L’Ultimo Lupo, in alcune sale in versione 3D, è una mega coproduzione cinese-francese pronta per il mercato solo di questi due paesi, in cui si è però inserita la Notorius per la distribuzione italiana, dopo che gli ultimi film di Annaud non avevano avuto molto successo in Italia (Sa Majeste Minor del 2007, completo flop in Francia con neanche 100mila spettatori, non era stato nemmeno distribuito ndr). La fortuna del film risiede molto nella preparazione dei lupi, spesso animali veri in scena e quasi mai riprodotti e moltiplicati in computer grafica, grazie al capo addestratore il canadese Andrew Simpson che ha iniziato a lavorare con loro nel 2005.
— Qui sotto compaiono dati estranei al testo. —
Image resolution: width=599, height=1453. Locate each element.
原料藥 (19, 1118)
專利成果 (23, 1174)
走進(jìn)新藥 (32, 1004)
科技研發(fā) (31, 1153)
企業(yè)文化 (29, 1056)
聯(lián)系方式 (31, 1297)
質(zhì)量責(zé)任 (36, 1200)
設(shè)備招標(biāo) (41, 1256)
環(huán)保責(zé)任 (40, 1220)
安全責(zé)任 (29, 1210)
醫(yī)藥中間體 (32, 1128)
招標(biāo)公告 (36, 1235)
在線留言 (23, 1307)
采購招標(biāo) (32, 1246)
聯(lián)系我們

“La produzione cinese ha accettato di finanziare la preparazione, accettando il fatto che ci sarebbero voluti tre anni affinché girassimo la prima scena. Bisognava prendere dei cuccioli di lupo, farli crescere all’interno di parchi costruiti appositamente per il loro sviluppo, sotto una sorveglianza costante”, ha specificato Annaud. “Il lupo è un animale molto selvaggio, sempre sul chi va là. Obbedisce solo al suo capo branco, che a sua volta obbedisce all’addestratore solo quando vuole – ha continuato – I grandi attori spesso sono incontrollabili, deconcentrati, affascinanti ed emotivi. A volte invece sono adorabili, come il nostro capo branco, il re Cloudy, a cui ho affidato il ruolo principale. Aveva deciso che ero suo amico, potevo accarezzarlo e ogni mattina mi saltava addosso leccandomi il viso. Un privilegio raro, che mi ha fatto buttare numerose giacche a vento e procurato non pochi graffi”.
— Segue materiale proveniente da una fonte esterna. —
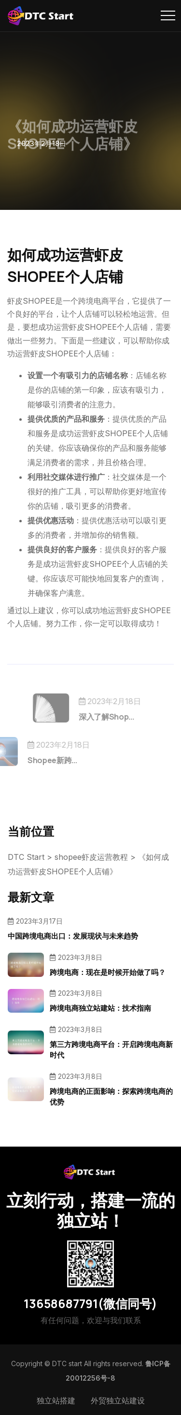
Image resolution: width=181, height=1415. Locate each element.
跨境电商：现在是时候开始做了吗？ (108, 972)
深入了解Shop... (118, 716)
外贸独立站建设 (118, 1400)
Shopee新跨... (40, 760)
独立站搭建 (56, 1400)
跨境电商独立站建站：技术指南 (100, 1008)
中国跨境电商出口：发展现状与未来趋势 (73, 936)
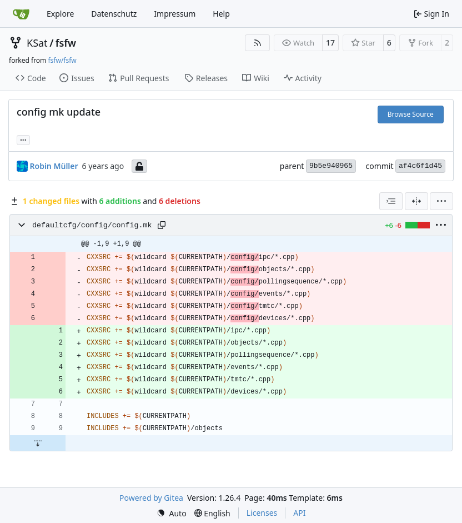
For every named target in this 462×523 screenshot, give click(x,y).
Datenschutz (114, 13)
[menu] (441, 201)
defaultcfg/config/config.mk (92, 225)
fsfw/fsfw (62, 60)
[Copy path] (161, 225)
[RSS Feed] (257, 42)
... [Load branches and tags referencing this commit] (23, 139)
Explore (60, 13)
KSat (37, 42)
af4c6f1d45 (420, 166)
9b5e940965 (331, 166)
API (299, 512)
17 (330, 42)
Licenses (262, 512)
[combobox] (391, 201)
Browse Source (411, 114)
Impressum (174, 13)
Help (221, 13)
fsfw (66, 42)
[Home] (21, 14)
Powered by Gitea (151, 497)
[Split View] (416, 201)
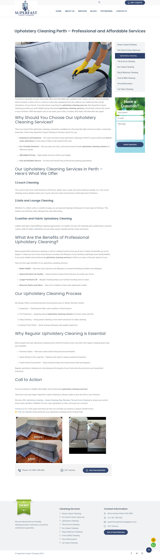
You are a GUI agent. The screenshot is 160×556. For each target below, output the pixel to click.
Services (82, 11)
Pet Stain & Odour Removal (128, 50)
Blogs (93, 11)
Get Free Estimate (95, 470)
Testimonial (106, 11)
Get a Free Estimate (116, 531)
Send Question (130, 145)
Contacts (121, 11)
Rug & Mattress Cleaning (127, 73)
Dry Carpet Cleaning (125, 67)
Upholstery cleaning (35, 400)
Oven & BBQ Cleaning (126, 78)
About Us (69, 11)
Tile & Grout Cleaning (126, 62)
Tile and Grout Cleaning (80, 400)
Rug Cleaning (64, 400)
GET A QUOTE (134, 2)
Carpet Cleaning (51, 400)
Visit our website (25, 412)
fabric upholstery (36, 229)
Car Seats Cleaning (125, 89)
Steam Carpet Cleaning (127, 45)
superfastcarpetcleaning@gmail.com (123, 521)
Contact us (19, 409)
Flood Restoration (124, 84)
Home (58, 11)
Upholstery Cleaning (128, 56)
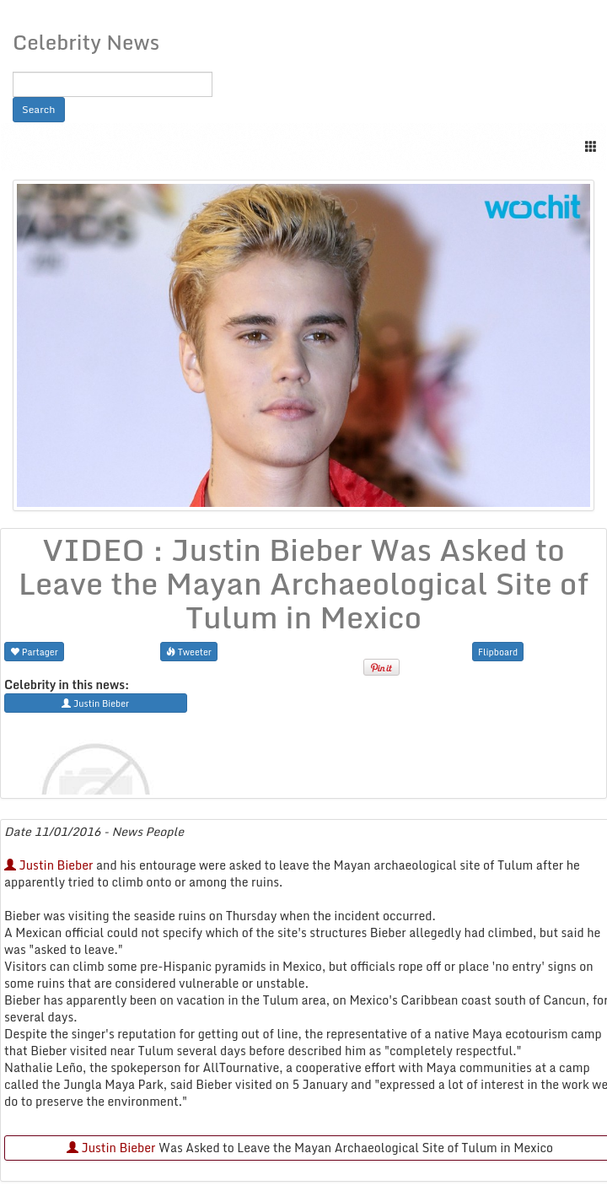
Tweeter (189, 651)
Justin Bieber (49, 865)
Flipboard (498, 651)
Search (39, 109)
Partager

Per Annaud, uno dei registi più premiati e con il maggior numero di titoli sempre nella top ten annuale degli incassi in patria si tratta ancora di un film che ha in un romanzo il robusto spunto di partenza. Dopo, tra le altre, le opere di Umberto Eco e Marguerite Duras, è toccato a Jiang Rong e il suo Wolf Totem: “La verginità degli spazi è uno degli elementi fondamentali del film. Lo splendore della steppa è lo scrigno del lupo della Mongolia, il simbolo eroico e selvaggio della vita selvaggia. Massacrando la vita degli altri ci stiamo avvicinando a un epilogo tragico. Io mi affliggo da anni guardando questo lento suicidio che la nostra specie sta perpetuando. Jiang Rong, l’autore del romanzo, è stato testimone dell’ignoranza devastatrice che ha distrutto l’ambiente negli anni ’60, degli errori fatti in Cina su larga scala come purtroppo dappertutto”.